June 22, 2026
Homework, but make it drama
1,700 Free Online Courses from Top Universities
Free Ivy League classes drop, but the comments turn into a chaos seminar
TLDR: A huge roundup offers 1,700 free classes from famous universities, though many require choosing a free viewing option instead of paying for a certificate. Commenters quickly turned it into a debate over broken links, vanished old lectures, and whether some of these “free university courses” are really just course-platform ads in disguise.
A giant list of 1,700 free online courses from names like Yale, MIT, Harvard, Oxford, and Stanford sounds like the internet’s dream study plan: archaeology, architecture, art, photography, ancient Rome, even the pyramids. The catch, as the page itself admits, is that many are really hosted on big course sites where you can usually watch for free only if you choose the “audit” or “no certificate” option. Pay for the shiny completion badge, and money changes hands.

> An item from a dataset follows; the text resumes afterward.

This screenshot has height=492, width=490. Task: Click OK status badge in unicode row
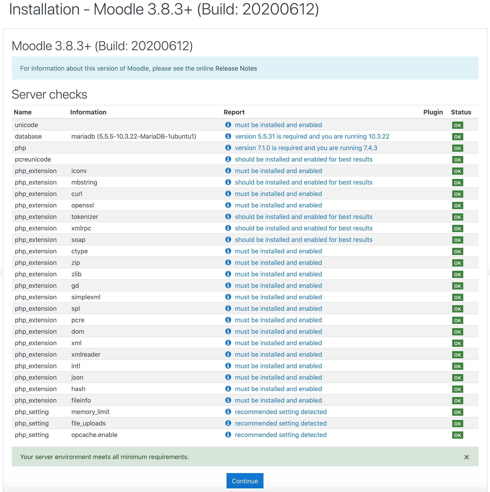click(457, 125)
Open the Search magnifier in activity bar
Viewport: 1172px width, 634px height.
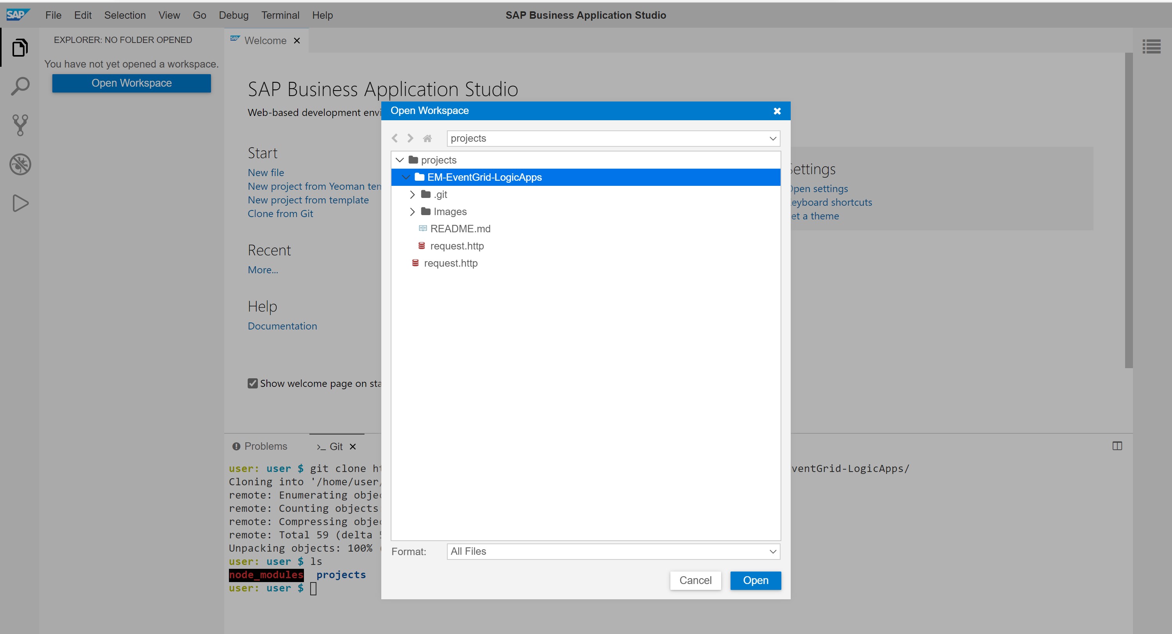[20, 86]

But in the comment section, the vibe was less "amazing, I’m enrolling now" and more "hold on, is this actually as free as advertised?" One commenter grumbled that some linked free textbooks didn’t even work, while another rushed in with a rescue link to OpenStax, basically playing hero librarian. Then came the existential meltdown: one user confessed there are so many things to learn, they don’t need more courses, they need a way to upload knowledge directly into their brain. Honestly? Mood.
The real drama hit when people started mourning the internet’s educational graveyard. A commenter claimed Stanford’s old iTunesU lectures had been chopped down to a few seconds, with beloved courses like Aeneid and Hannibal seemingly lost after Apple dropped the service. Others threw side-eye at the list itself, saying too many links just send people to Coursera and that some courses aren’t even from universities at all. So yes, the free learning buffet is huge — but the crowd is loudly asking whether some of the dishes are missing, mislabeled, or sitting behind a paywall.
Key Points
- •The article is a directory of 1,700 free online courses from major universities and educational institutions.
- •It states that many of the listings are MOOCs and explains that users can access them for free by selecting audit or no-certificate options on supported platforms.
- •The article discloses that paid certificates or credentials incur a fee and that the site receives affiliate commissions from Coursera, FutureLearn, and edX.
- •Course offerings shown in the excerpt are organized by subject, including Archaeology, Architecture, and Art & Art History.
- •Examples of participating institutions include Yale, MIT, Harvard, Oxford, Stanford, UC Berkeley, the University of Pennsylvania, and the Museum of Modern Art.